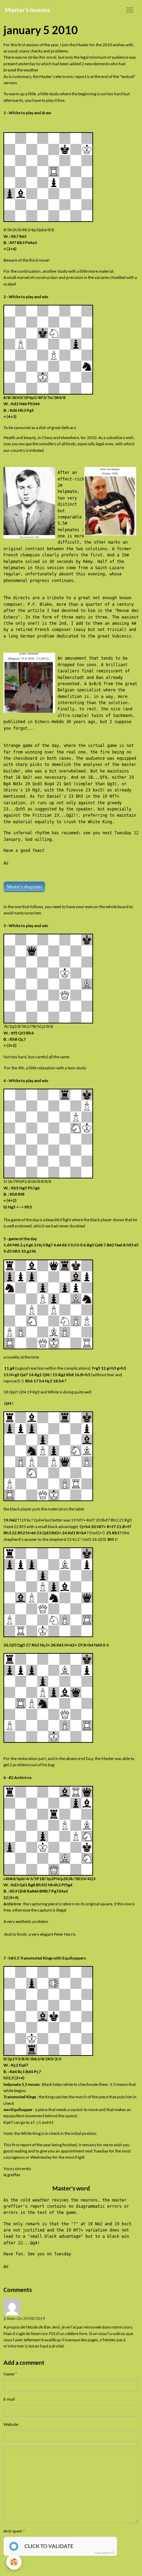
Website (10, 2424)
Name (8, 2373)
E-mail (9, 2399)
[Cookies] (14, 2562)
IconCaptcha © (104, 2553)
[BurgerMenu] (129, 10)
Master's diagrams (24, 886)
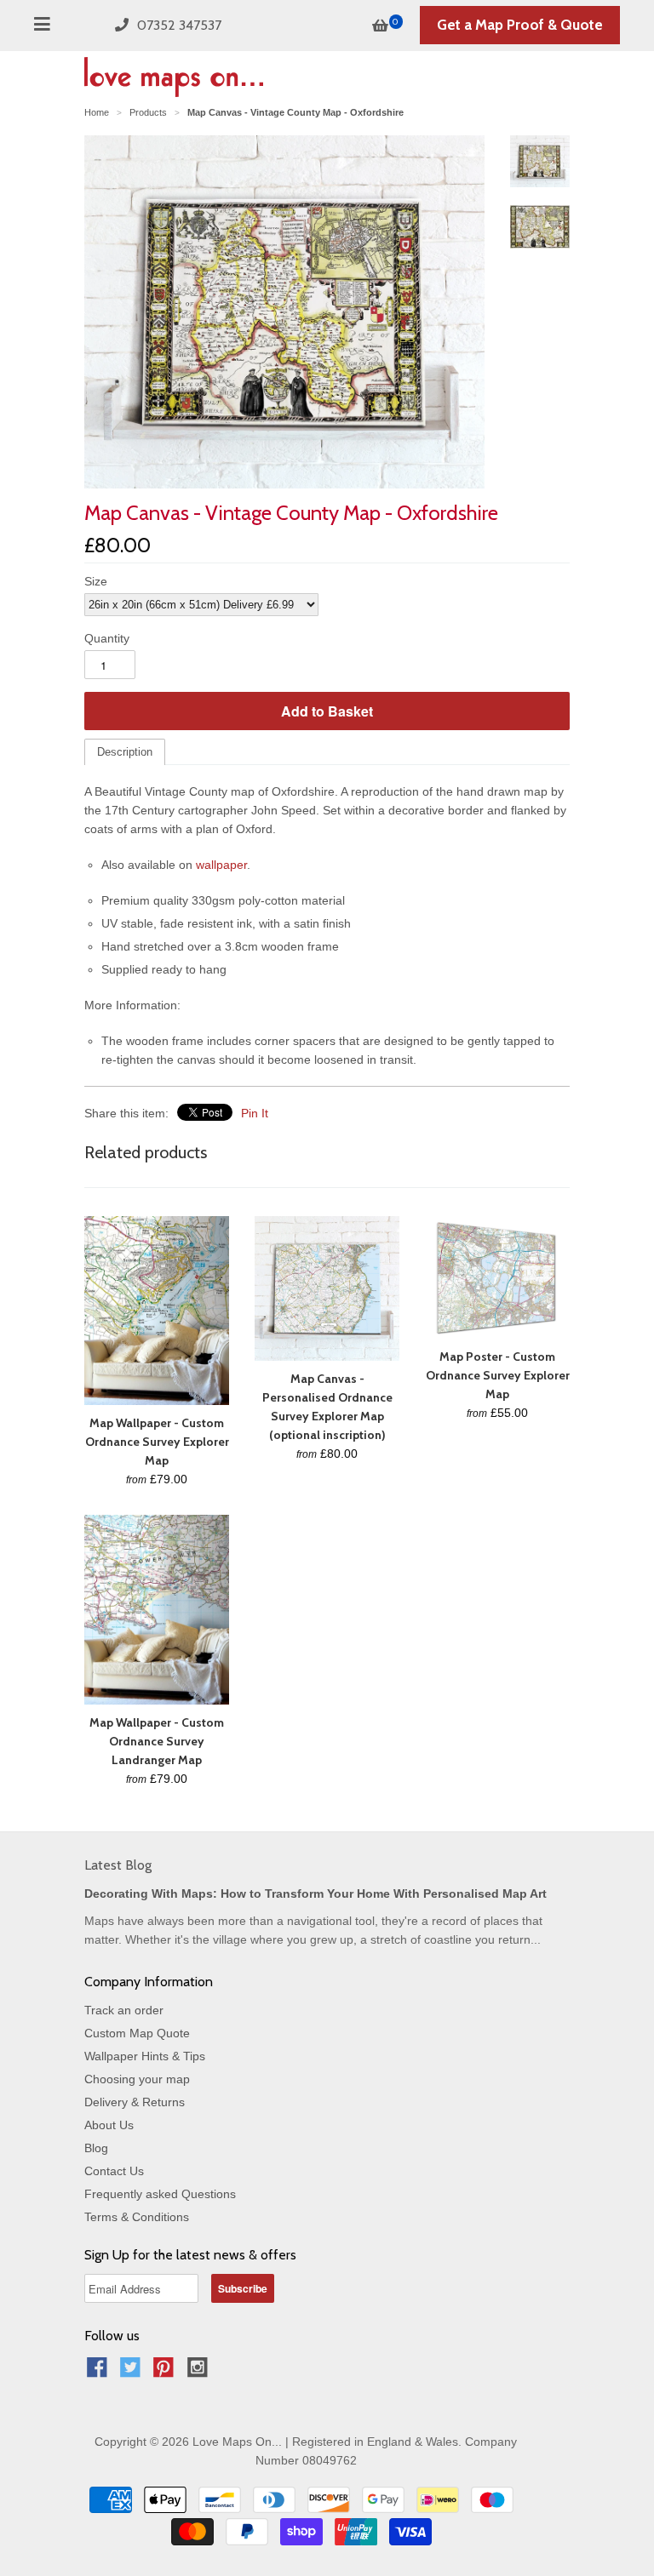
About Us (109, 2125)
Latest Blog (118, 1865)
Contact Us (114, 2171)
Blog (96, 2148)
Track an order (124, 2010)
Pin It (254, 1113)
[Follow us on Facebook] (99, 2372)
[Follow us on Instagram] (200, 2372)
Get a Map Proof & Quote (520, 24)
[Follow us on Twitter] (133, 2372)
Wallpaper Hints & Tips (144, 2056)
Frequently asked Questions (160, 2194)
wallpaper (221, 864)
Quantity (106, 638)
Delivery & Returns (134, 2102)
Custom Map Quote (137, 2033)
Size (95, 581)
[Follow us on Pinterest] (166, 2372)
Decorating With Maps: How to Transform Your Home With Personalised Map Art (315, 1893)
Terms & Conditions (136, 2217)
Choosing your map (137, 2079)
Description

→ **What you need to do**
Within the data above, repeat exactly the lines from the one bearing "[Cookies] (14, 2562)" through the one bearing "[Follow us on Twitter] (133, 2372)". Include no pictures and nothing else.

→ **Task answer**
[Cookies] (14, 2562)
IconCaptcha © (104, 2553)
[BurgerMenu] (129, 10)
Master's diagrams (24, 886)
About Us (109, 2125)
Latest Blog (118, 1865)
Contact Us (114, 2171)
Blog (96, 2148)
Track an order (124, 2010)
Pin It (254, 1113)
[Follow us on Facebook] (99, 2372)
[Follow us on Instagram] (200, 2372)
Get a Map Proof & Quote (520, 24)
[Follow us on Twitter] (133, 2372)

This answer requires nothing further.